For a film based on a controversial stageplay, which in turn was based on an horrific and well-known true story, The Boys is a remarkably non-sensationalist film. Where director Rowan Woods could have taken an obvious, unsubtle and therefore completely inappropriate line, he has instead opted for a more tacit, and ultimately a more effective, approach. His handling of the very difficult, confronting and delicate material is to be admired and respected. Brett Sprague (David Wenham) is released from prison after serving a twelve-month sentence, and returns to his family to find things not quite as he left them.

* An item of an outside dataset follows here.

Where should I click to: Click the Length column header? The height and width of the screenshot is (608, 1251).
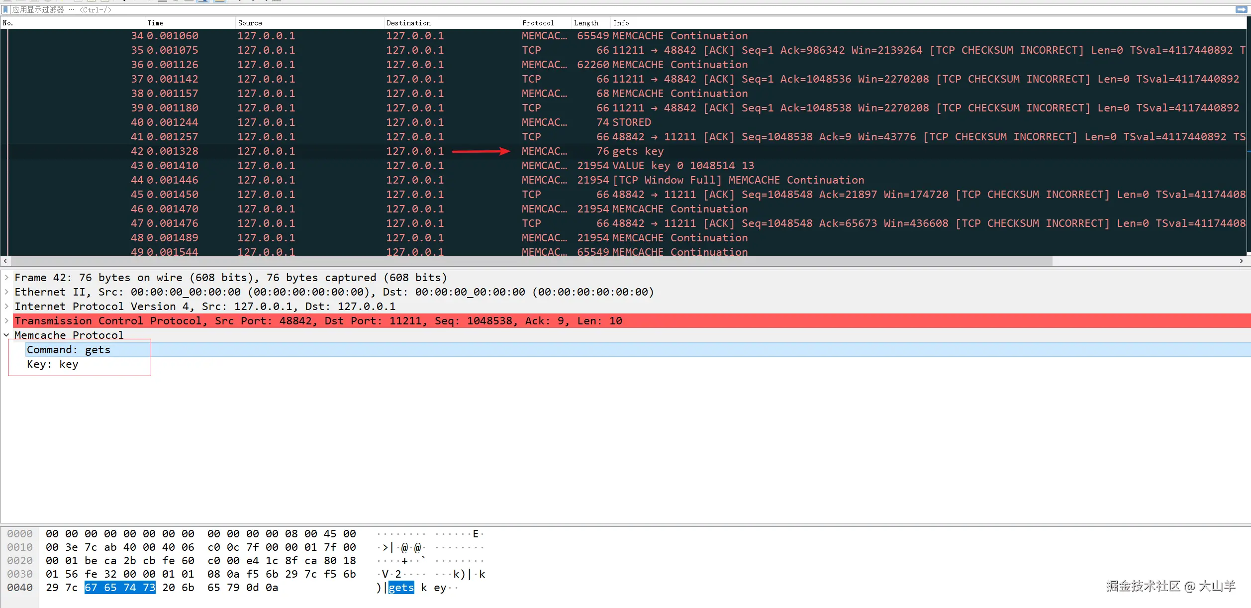coord(586,23)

Brother Glen (John Poison) has moved out with his girlfriend Jackie (Jeanette Cronin); younger brother Stevie (Anthony Hayes) has his pregnant girlfriend Nola (Anna Lise) living with them; and Brett’s own girlfriend Michelle (Toni Collette) is there, too, waiting for him to get out. Sandra (Lynette Curran), Brett’s mother, is obviously pleased to have Brett back at home, and has planned something of a family celebration in honour of the occasion.

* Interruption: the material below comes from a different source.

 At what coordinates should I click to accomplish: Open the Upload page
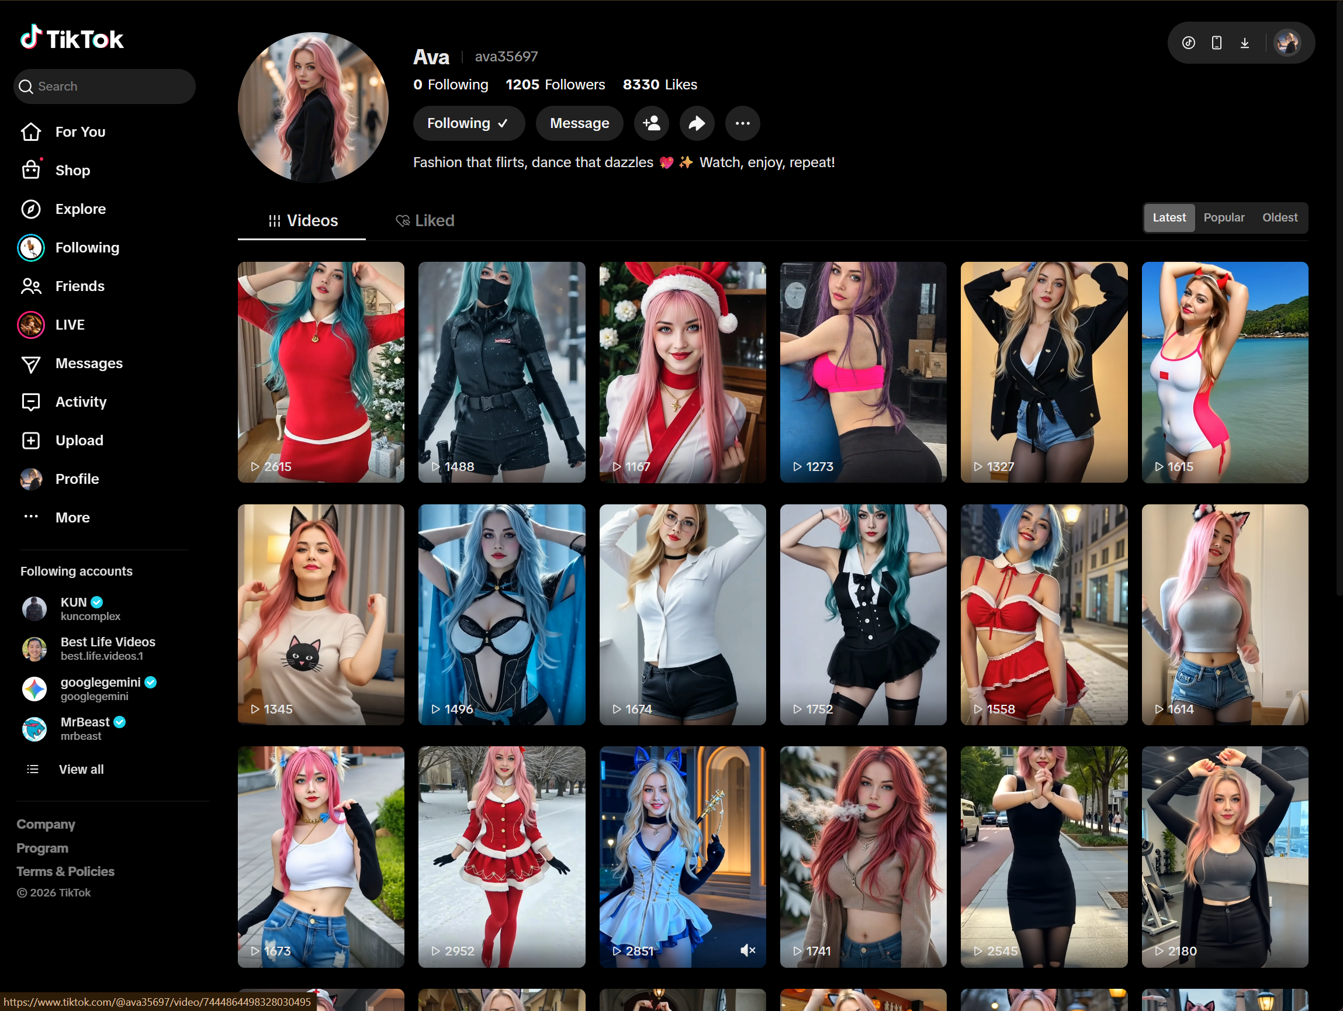click(78, 440)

But not far behind the festive mood comes the inevitable familial tensions and arguments: Jackie would rather not spend too much time with Glen’s family; she sees herself as better than them, and spends much of her time trying to “improve” Glen. Stevie is less than happy with Nola – she was, after all, just a root he got up the duff. He’d rather she wasn’t around, but seeing her family has disowned her, she had nowhere else to go. And Michelle, eager to renew her relationship with Brett, has to deal with his suspicions of infidelity while he was inside, and his own altered behaviour. Given the levels of tension brewing around the house, ably assisted by plenty of sitting around sinking piss, it’s a foregone conclusion that something dreadful is going to happen. These fears are borne out in a series of flashes forward as we see the consequences of some unseen but obviously horrific act committed by the three brothers. As a filmic device, these flashes forward are initially disorienting. Captioned “Eighteen hours later”, “Three months later”, and so on, it takes some time to recognize the pattern of these sequences. Once an understanding is established, however, they imbue the film with an unnerving but very effective sense of menace and the threat of violence. And this is where The Boys is quite a powerful film.
The act – it is assumed that it is a violent one – is never seen, only hinted at, and is more effective as a result. We spend much of the film dreading the fulfillment of the threat, and this is much more harrowing than any explicitly violent scenes could ever be, by allowing our imaginations to fill in the gaps. It also provides the audience a psychological escape hatch as well, just in case it does become too much to bear. Much of the film’s tension, perhaps obviously, comes from the characters’ relationships with each other, and the emotional battering they put themselves through, and the cast is well up to the challenge. As a whole, they are incredibly strong; from Wenham, who puts in an impressively potent and disquieting performance as Brett, to Anna Lise playing the timid and broken Nola. Collette shows us that she is a versatile and very competent actor well able to deal with this heavier role; and Curran, as the desperate and downtrodden mother doing her best to keep faith in her boys, gives Sandra a lot of depth, and makes her variously pathetic, admirable and well out of her depth. The Boys won’t be to everyone’s taste. Sometimes the camera work is too deliberate and studied, and the film’s brooding atmosphere is at times overdone, but it is still a powerful, affecting film that ably demonstrates how much more chilling suggestion and implication is than the blatant representation of physical violence.